Free will ensure farmers capitalize on these investments in technology. He’ll also work with Clemson faculty to develop new technologies, Mueller said.

Hollens Free has joined the growing precision-agriculture program at the Edisto Research and Education Center.

Hollens Free has joined the growing precision-agriculture program at the Edisto Research and Education Center.

Before joining Edisto REC as an Extension precision-agriculture specialist, Free worked at the experiment station in Blackville. He is pursuing a master’s degree in plant and environmental sciences from Clemson. Free graduated from Clemson in 2010 with a bachelor’s degree in agricultural mechanization and business.

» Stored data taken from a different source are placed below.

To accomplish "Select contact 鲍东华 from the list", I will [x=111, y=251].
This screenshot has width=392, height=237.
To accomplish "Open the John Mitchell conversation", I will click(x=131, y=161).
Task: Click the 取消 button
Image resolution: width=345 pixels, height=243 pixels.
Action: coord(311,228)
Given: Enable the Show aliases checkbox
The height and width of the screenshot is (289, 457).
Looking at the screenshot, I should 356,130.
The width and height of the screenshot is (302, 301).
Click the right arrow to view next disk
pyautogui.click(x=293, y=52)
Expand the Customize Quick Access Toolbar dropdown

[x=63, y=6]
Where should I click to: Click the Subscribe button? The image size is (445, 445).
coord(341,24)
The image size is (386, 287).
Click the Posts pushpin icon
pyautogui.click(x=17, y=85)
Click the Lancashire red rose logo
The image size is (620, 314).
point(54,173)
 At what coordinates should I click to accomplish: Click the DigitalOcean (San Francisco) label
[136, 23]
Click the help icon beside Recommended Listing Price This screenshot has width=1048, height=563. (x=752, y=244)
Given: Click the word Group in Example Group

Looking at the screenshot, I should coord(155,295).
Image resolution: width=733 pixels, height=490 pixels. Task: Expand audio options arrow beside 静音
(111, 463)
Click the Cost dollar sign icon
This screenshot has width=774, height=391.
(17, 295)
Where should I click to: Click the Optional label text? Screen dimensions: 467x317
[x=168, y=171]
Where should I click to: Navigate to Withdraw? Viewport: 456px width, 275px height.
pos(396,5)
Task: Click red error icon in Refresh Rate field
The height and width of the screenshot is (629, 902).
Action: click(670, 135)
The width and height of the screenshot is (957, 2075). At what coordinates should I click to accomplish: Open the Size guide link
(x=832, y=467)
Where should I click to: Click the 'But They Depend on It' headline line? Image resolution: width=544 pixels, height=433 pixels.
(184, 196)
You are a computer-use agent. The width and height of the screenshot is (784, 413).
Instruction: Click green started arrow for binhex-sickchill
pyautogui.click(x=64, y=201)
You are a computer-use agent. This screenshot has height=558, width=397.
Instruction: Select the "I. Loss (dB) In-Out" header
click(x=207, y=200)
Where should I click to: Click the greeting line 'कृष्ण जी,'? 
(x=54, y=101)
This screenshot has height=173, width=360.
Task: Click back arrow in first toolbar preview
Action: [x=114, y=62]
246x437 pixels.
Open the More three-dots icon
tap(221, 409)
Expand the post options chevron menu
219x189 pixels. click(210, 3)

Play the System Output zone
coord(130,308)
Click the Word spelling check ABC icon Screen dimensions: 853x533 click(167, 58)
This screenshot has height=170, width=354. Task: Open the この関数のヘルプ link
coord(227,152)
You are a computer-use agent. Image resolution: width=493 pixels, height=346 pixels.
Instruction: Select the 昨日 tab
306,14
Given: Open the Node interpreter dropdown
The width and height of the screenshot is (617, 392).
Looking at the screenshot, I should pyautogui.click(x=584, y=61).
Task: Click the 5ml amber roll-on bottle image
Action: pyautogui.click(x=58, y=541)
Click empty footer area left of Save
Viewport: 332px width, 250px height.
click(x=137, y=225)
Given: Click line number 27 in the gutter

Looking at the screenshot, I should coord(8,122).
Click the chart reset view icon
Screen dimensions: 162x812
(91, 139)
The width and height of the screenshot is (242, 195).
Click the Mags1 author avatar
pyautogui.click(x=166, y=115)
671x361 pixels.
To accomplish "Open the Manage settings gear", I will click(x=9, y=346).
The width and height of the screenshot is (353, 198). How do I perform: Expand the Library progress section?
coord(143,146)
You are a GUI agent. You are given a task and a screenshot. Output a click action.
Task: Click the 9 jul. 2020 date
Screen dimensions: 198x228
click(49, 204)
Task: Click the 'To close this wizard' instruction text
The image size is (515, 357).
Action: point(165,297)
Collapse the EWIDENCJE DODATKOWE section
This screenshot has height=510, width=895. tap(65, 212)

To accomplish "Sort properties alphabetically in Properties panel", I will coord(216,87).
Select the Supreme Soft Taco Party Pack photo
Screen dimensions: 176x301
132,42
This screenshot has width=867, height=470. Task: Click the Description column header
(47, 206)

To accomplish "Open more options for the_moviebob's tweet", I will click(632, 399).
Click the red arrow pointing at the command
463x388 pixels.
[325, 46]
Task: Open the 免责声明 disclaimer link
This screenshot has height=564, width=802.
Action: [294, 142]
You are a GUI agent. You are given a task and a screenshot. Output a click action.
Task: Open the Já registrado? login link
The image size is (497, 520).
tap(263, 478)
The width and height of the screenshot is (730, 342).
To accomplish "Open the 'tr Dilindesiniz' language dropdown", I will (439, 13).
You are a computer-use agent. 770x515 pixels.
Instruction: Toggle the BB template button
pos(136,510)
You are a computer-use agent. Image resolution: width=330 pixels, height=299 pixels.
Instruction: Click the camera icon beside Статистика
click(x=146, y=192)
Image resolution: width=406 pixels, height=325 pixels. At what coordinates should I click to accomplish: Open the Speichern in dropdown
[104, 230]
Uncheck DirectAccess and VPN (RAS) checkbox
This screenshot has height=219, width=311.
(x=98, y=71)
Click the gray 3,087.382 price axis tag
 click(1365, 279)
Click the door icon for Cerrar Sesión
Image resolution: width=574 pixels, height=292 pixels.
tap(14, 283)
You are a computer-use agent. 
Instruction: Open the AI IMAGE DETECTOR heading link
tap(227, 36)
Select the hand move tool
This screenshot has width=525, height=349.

“Data management is really big,” Free said of the new technological tools available to farmers. “Growers are getting all of this data, but they’re not really sure what to do with it. I’ll show them how to properly make yield maps and provide training on new equipment. ”

Edisto REC has expanded its precision-ag work in the past year with help from investments from the state legislature. Precision agriculture is particularly important in South Carolina, where soil is subject to a high degree of variability that impacts crop production. Even small improvements to agriculture and forestry, which represent the state’s largest industry with a $42 billion economic impact, can add millions to the state’s economy.

Among recent expansions to Edisto REC’s precision-ag program, the center hired computer scientist Joe Mari Maja to develop sensors that can be used to monitor crops for diseases, pests or drought stress. Last year, Maja received Federal Aviation Administration approval to fly drones that could use the sensors to gather information in the field in a fraction of the time it takes now. His work will help farmers pinpoint where to fertilize, irrigate or spray for pests or disease.

Additionally, Edisto REC hired ag-mechanization specialist Kendall Kirk last year. He is developing peanut yield monitors, an automated system to manage grain bins and a program to automate a peanut digger that works at variable depths.

Edisto currently is working to hire an Extension peanut specialist and a sensor engineer to work with Maja, Mueller said.